WHAT TO WORK ON: Please write out only the lines from the line with "Task: Click the card expiry date 03/2030" to the line with "The image size is (331, 203).", inclusive, exactly as they stand below, without the pictures.
══════════
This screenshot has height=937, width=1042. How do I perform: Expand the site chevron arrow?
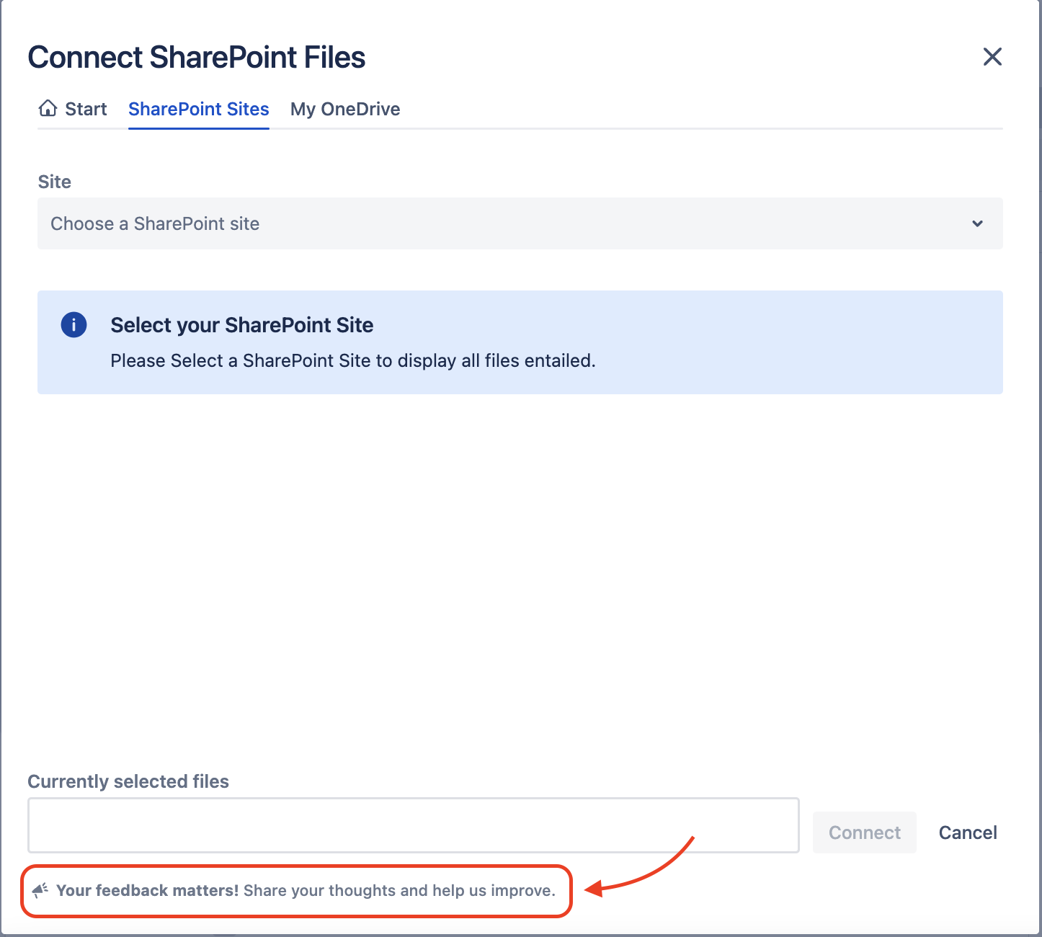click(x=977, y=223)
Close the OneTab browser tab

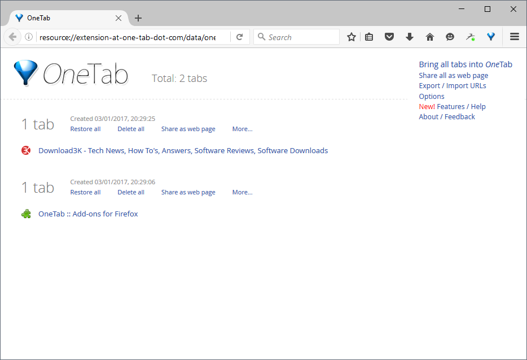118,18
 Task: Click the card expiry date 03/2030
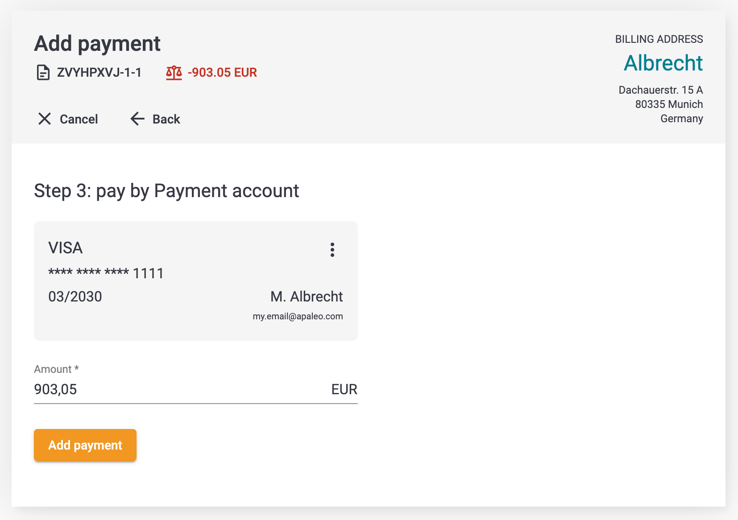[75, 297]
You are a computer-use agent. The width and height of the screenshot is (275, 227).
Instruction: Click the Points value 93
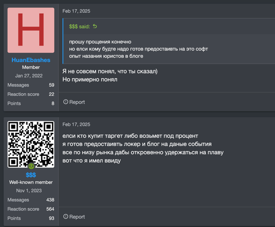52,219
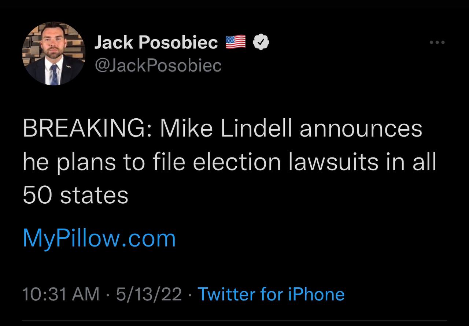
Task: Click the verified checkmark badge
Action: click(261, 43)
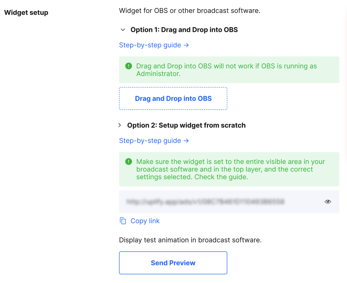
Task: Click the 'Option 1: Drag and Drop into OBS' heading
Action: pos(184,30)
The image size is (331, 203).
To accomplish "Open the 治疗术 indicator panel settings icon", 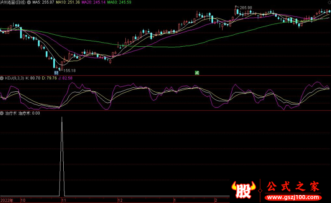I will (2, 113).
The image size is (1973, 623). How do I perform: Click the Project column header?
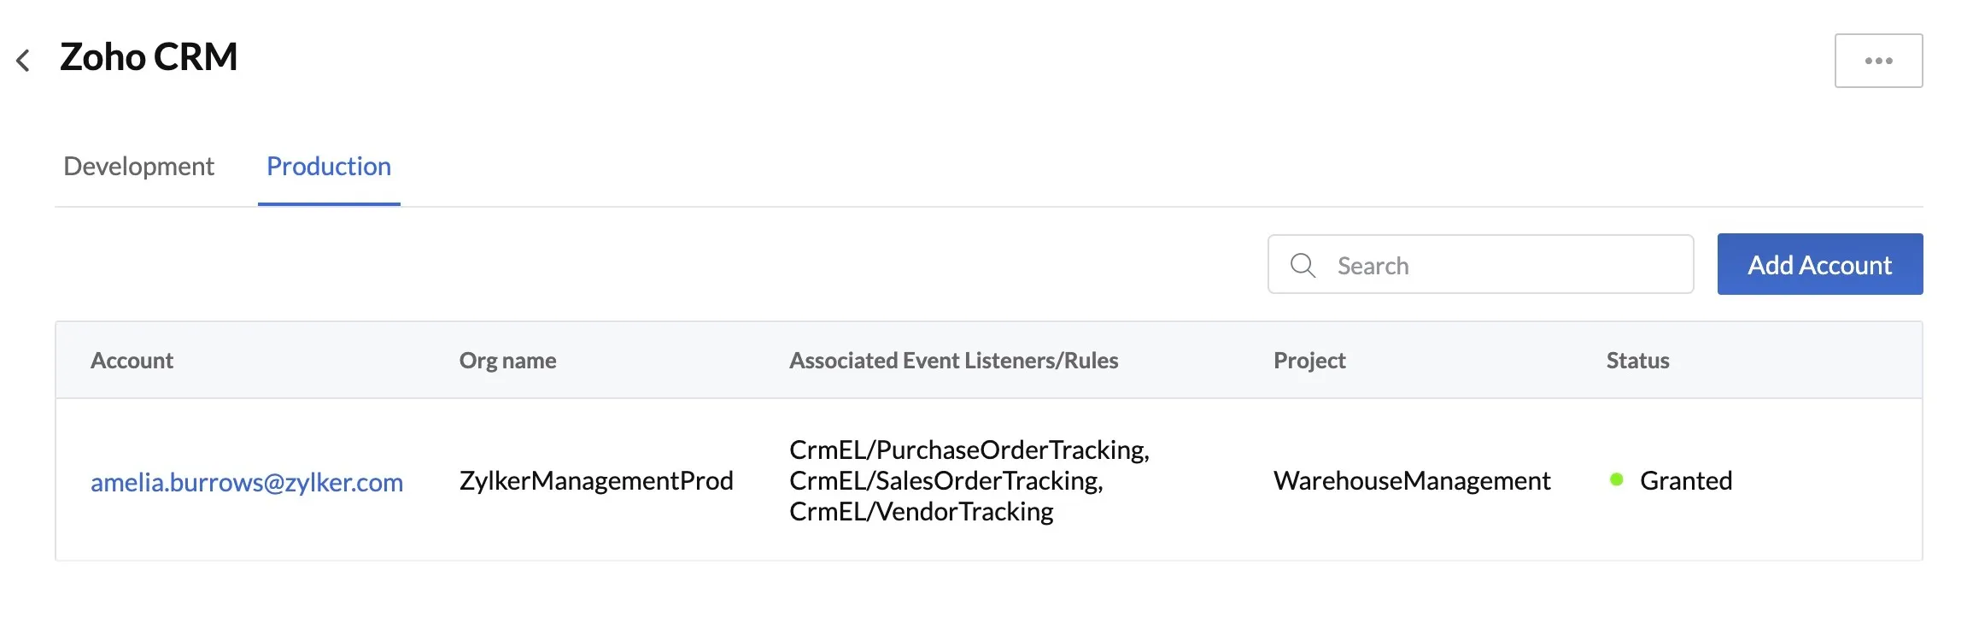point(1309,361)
══════════
ANSWER TO THIS TASK:
 Task: Click the card expiry date 03/2030
[75, 297]
You are a computer-use agent. The width and height of the screenshot is (275, 227).
Instruction: Click the Points value 93
52,219
Task: Click the verified checkmark badge
Action: click(261, 43)
Task: Click the 'Option 1: Drag and Drop into OBS' heading
Action: pos(184,30)
The image size is (331, 203).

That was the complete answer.